Records for locating displayed items ▸
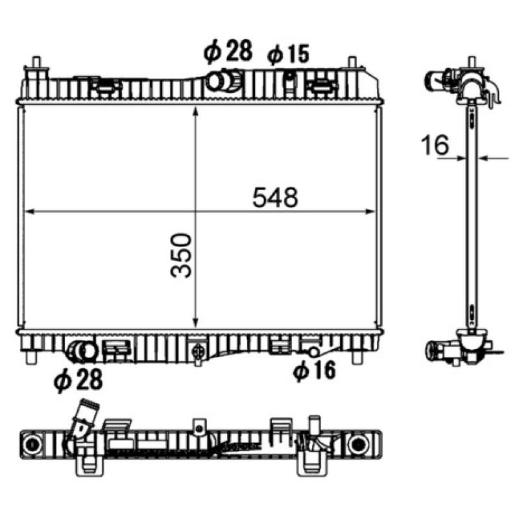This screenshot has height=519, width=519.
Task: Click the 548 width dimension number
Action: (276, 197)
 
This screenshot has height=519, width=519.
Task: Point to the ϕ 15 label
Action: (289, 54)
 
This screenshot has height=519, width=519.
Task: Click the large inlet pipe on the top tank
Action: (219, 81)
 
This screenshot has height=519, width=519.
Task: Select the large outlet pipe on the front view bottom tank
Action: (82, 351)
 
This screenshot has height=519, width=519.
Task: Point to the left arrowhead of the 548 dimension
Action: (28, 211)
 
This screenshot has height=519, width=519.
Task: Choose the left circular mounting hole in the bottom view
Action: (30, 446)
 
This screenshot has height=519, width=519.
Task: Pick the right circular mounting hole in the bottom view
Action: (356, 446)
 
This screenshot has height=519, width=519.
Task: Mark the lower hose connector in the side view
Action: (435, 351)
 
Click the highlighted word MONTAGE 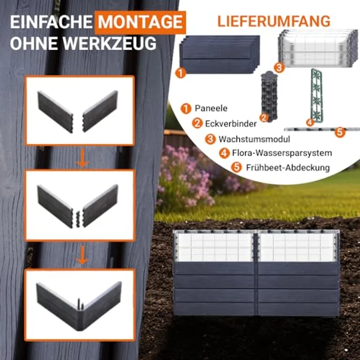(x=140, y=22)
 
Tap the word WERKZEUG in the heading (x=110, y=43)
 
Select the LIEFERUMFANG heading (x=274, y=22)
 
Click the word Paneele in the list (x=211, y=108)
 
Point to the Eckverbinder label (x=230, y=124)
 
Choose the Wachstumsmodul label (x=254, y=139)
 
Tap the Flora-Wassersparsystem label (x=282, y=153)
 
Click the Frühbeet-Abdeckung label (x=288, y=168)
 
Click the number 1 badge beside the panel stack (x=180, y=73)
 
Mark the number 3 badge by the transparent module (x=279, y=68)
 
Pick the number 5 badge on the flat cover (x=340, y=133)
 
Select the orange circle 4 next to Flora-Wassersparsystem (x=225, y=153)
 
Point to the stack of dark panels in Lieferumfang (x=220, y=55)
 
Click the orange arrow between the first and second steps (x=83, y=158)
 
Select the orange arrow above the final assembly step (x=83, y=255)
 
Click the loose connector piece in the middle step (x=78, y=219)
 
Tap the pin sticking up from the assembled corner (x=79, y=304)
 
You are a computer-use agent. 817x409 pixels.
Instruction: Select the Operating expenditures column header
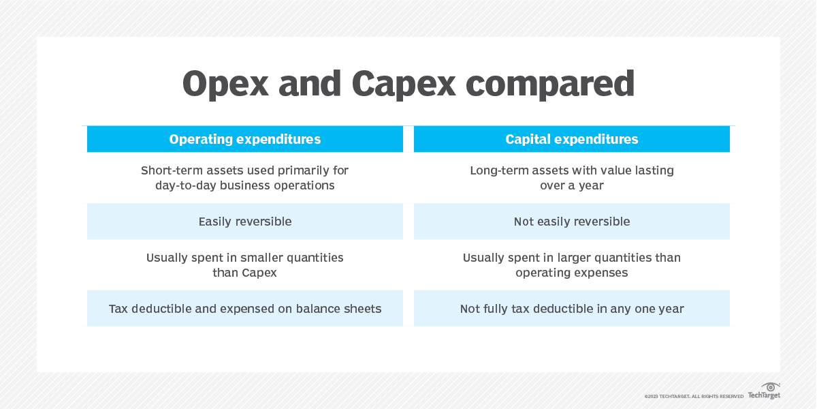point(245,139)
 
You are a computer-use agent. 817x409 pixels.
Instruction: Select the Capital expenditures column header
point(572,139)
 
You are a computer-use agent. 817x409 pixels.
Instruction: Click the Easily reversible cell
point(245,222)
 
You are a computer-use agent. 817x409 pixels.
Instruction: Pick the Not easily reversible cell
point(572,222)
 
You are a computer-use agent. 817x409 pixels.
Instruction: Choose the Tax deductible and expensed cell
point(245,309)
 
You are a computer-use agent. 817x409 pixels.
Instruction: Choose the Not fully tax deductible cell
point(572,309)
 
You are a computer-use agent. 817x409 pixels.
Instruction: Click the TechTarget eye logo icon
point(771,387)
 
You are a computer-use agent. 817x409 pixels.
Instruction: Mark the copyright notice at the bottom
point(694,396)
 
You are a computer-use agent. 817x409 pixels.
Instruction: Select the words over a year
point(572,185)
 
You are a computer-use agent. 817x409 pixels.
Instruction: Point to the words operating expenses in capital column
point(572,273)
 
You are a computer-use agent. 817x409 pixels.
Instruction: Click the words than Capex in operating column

REQUIRED TASK ▸ Copy out every line of the records above that contains the string "heading".

EXERCISE SOLUTION ▸
Tap the word WERKZEUG in the heading (x=110, y=43)
Select the LIEFERUMFANG heading (x=274, y=22)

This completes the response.